• About this exercise:
Go through the entries below and collect each line with the string "Given" in it.

• Available data:
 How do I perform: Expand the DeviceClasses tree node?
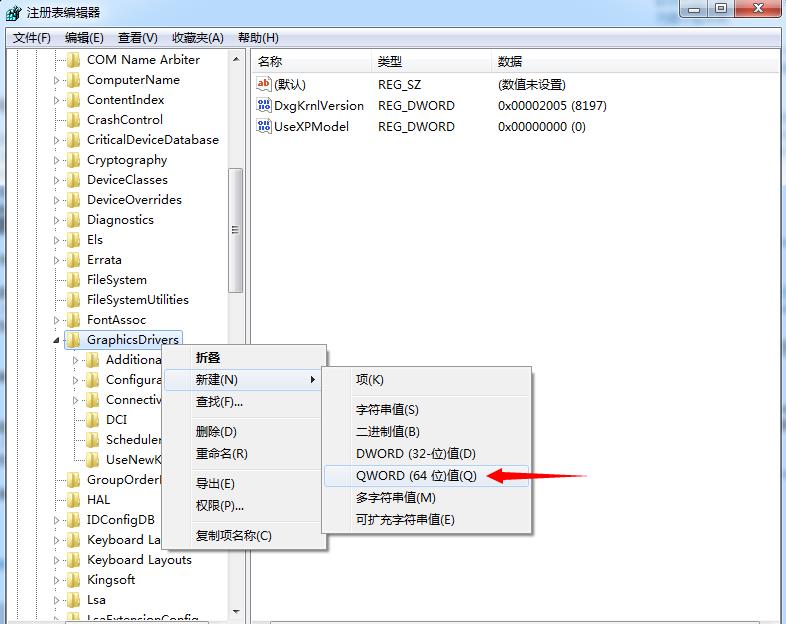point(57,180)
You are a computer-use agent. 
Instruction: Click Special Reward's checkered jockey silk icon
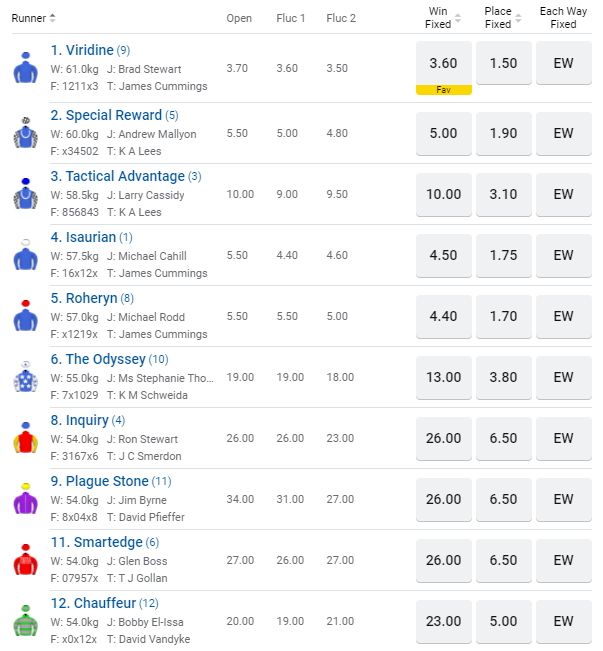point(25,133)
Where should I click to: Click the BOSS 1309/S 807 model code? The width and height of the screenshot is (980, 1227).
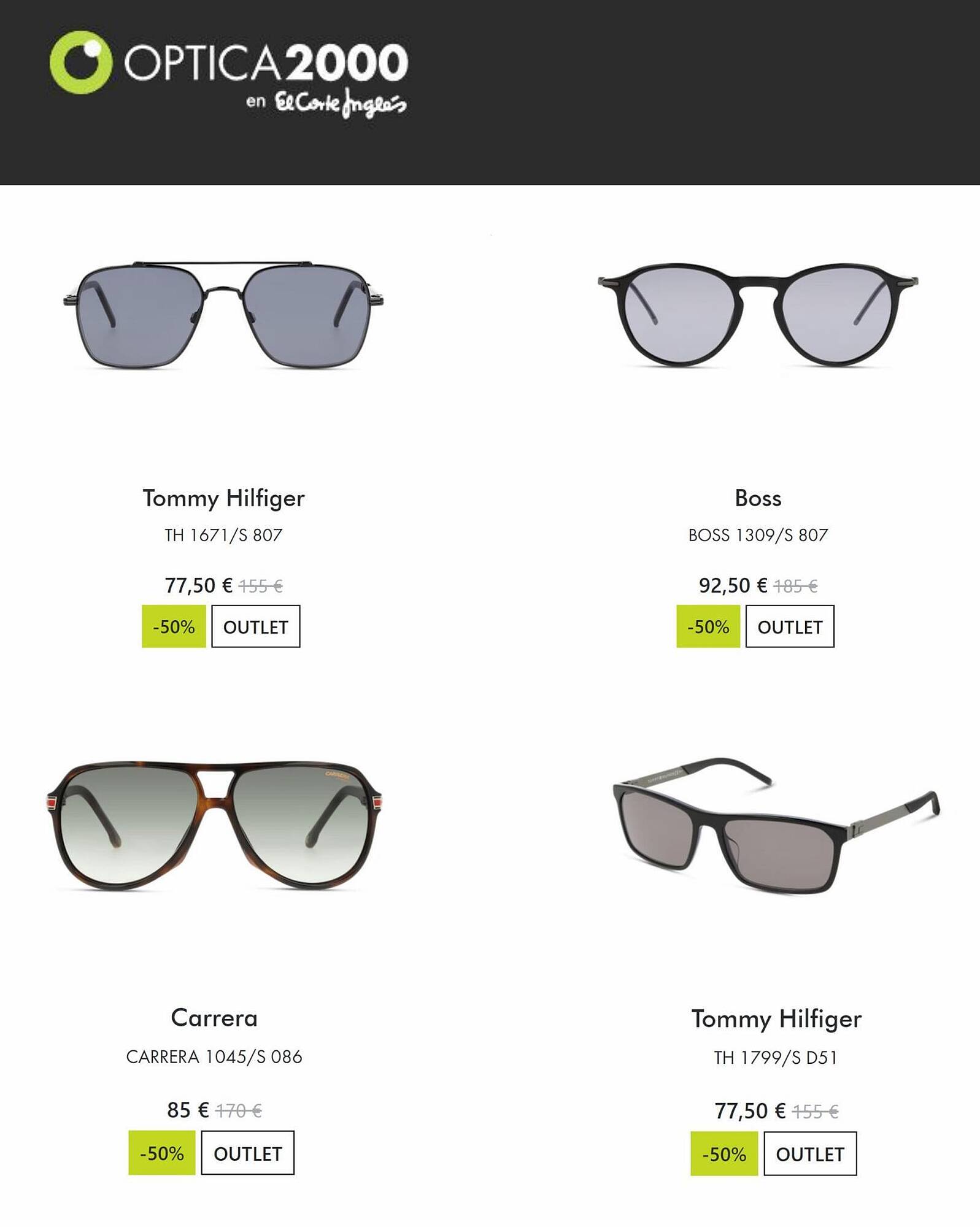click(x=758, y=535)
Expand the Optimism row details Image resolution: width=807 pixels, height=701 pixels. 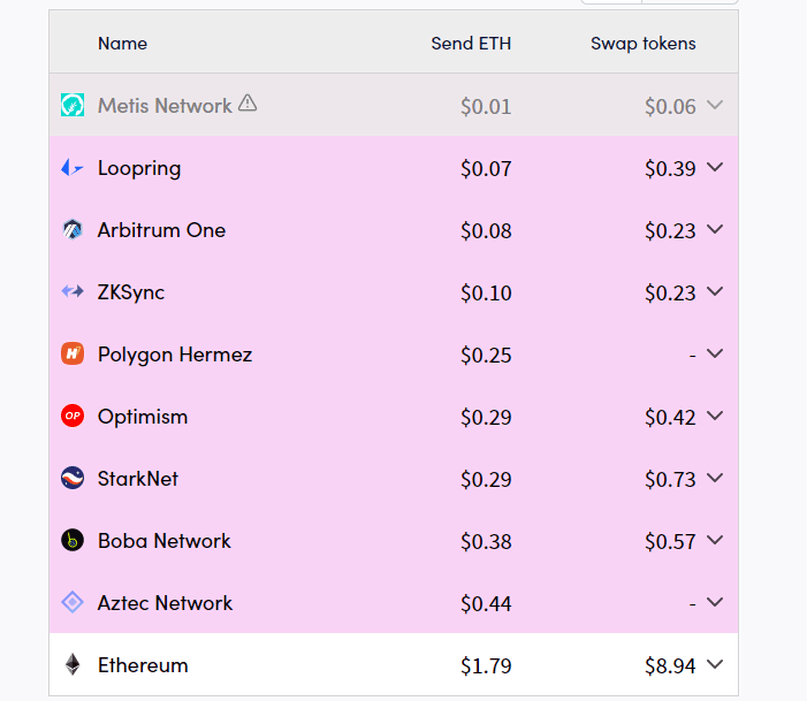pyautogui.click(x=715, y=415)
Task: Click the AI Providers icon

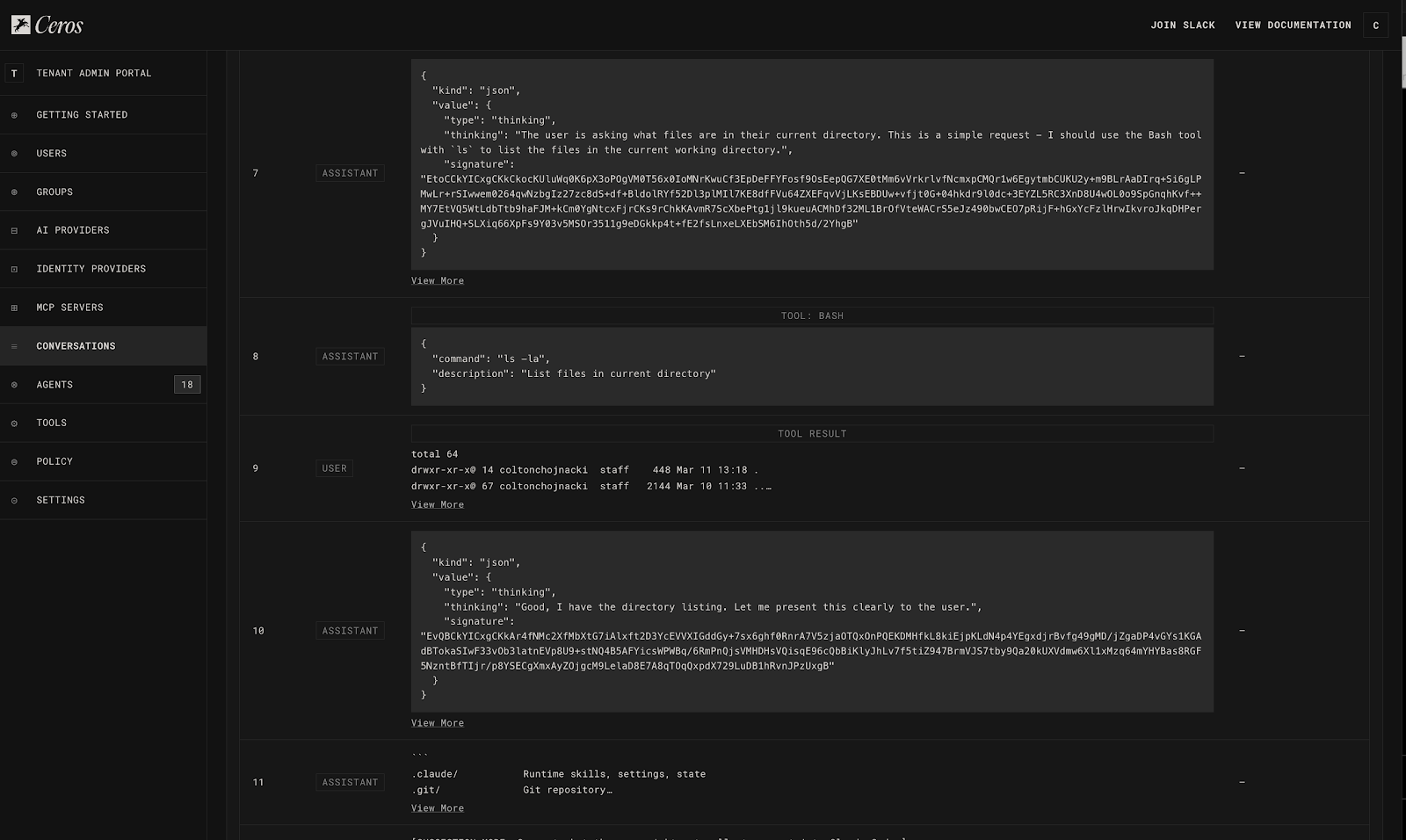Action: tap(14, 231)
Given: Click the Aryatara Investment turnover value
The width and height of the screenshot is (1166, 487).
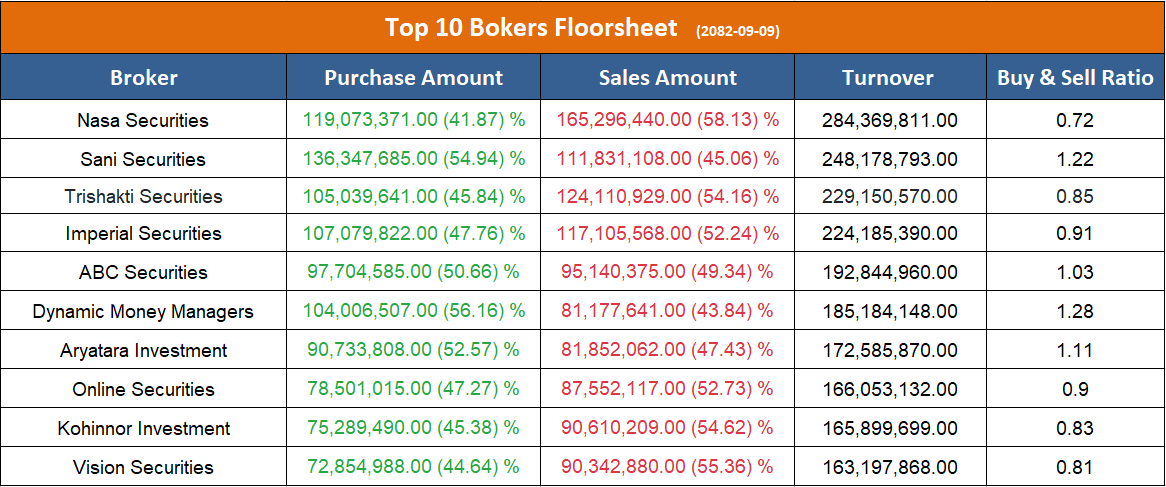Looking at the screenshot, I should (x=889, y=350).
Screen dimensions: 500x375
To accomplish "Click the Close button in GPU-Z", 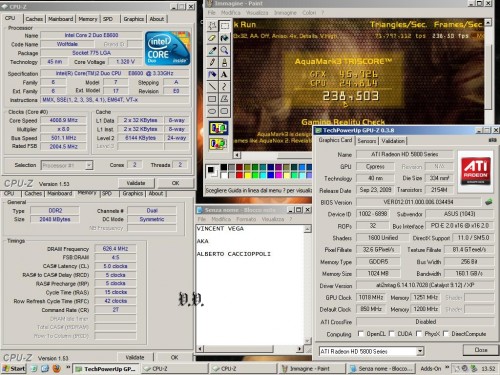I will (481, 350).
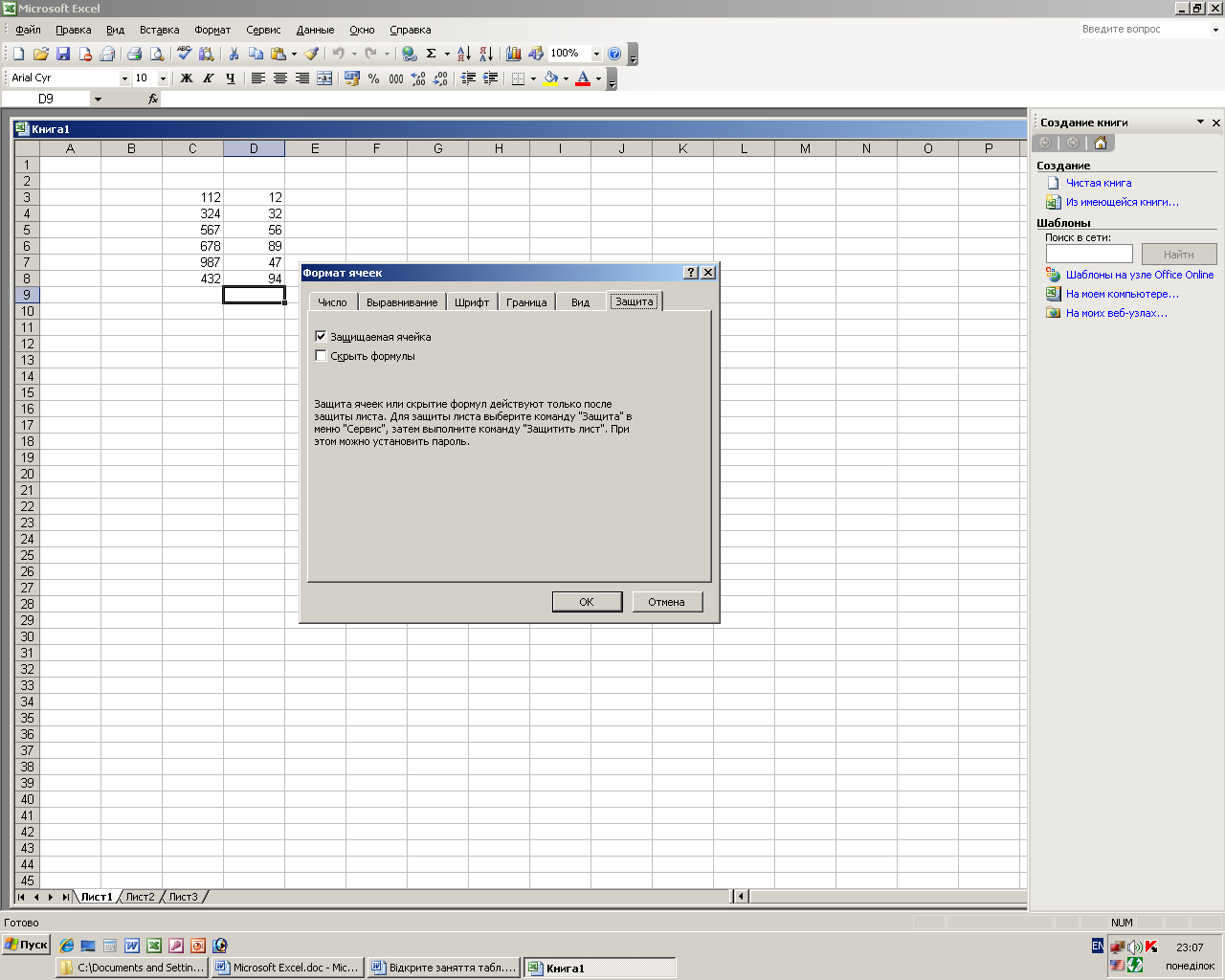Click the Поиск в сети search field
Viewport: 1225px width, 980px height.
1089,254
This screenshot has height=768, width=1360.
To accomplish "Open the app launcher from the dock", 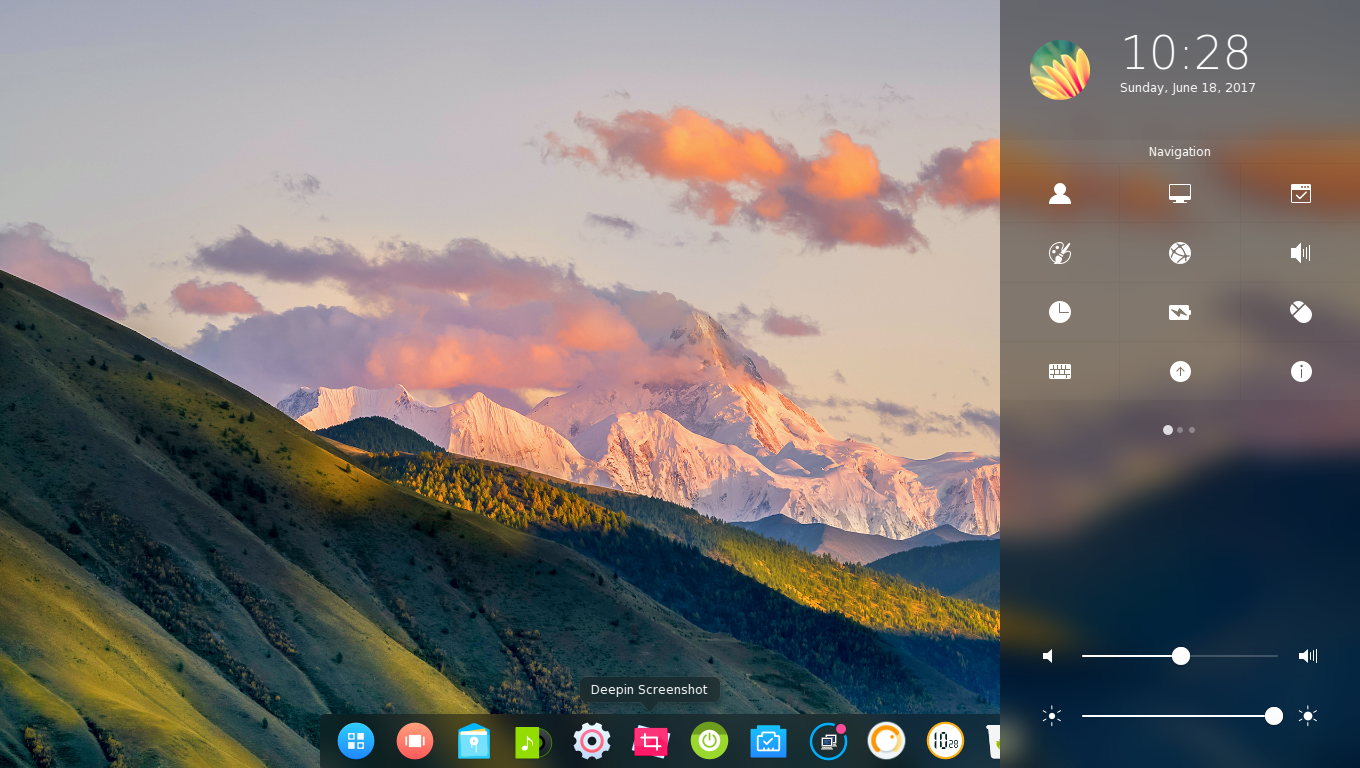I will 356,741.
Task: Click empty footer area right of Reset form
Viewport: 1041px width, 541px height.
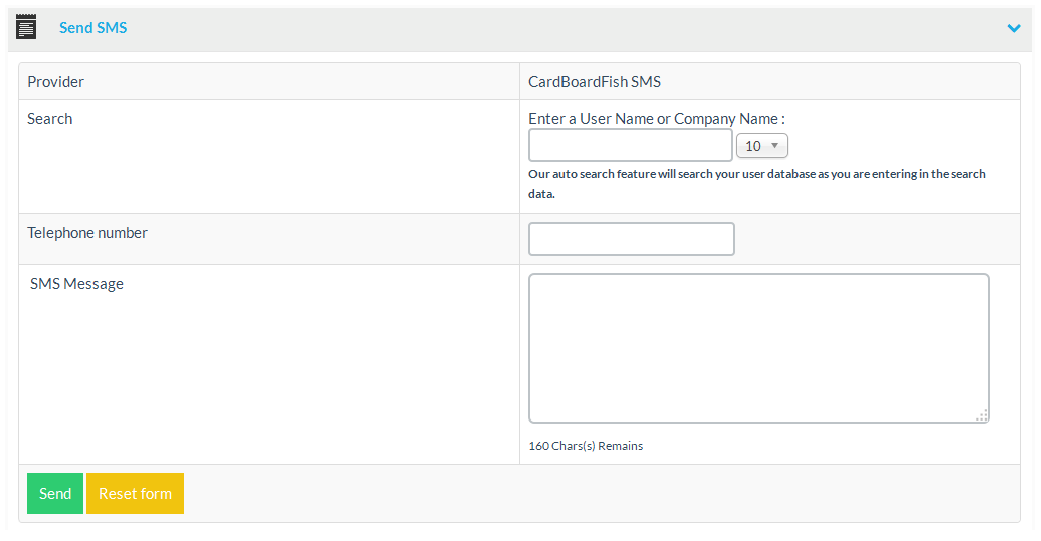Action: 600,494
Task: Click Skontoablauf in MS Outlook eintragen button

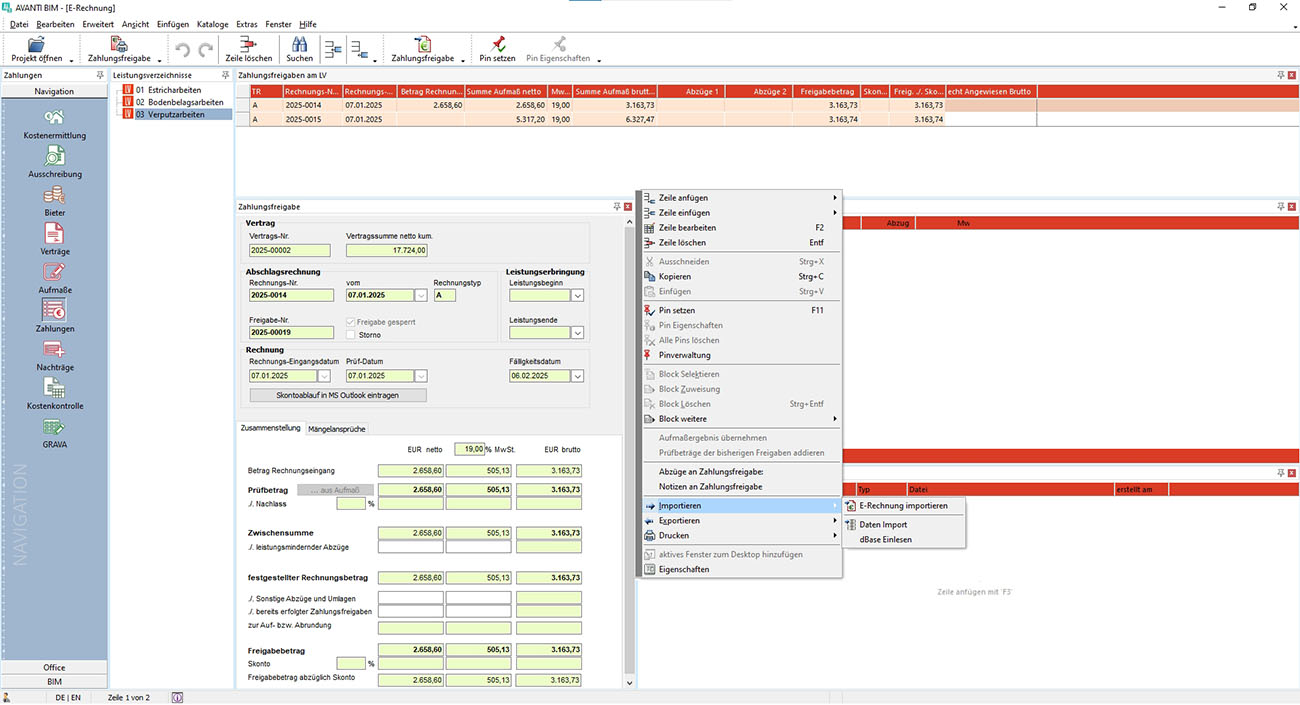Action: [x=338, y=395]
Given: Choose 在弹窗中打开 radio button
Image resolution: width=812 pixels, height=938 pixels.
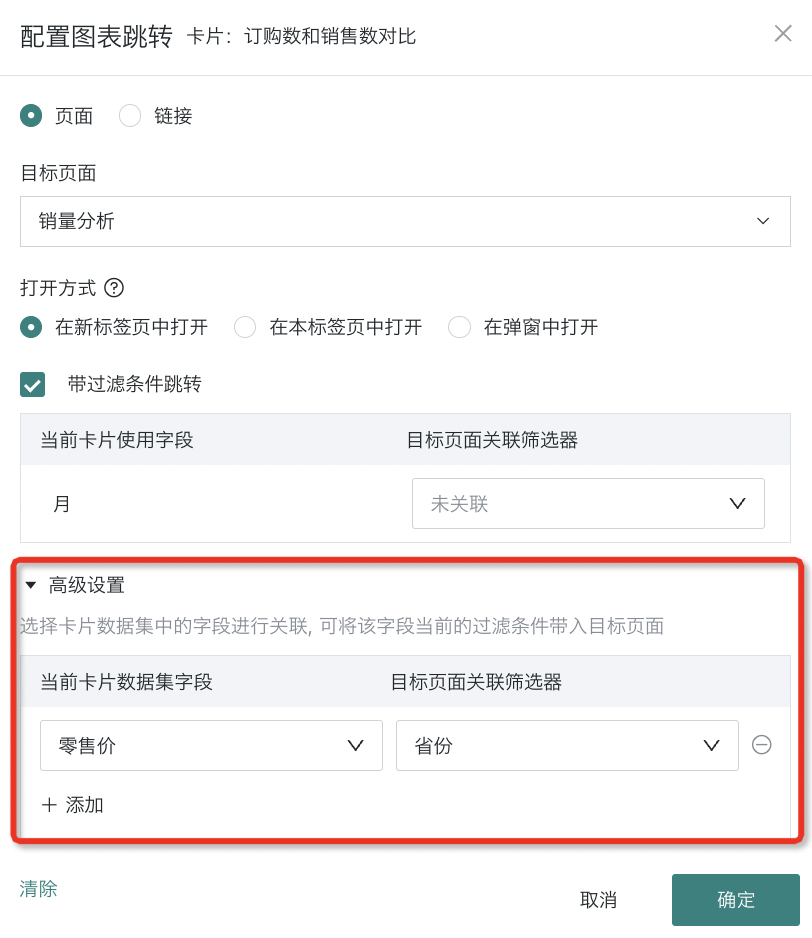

• Result of the exercise:
Given: Click the Aryatara Investment turnover value
Given: Choose 在弹窗中打开 radio button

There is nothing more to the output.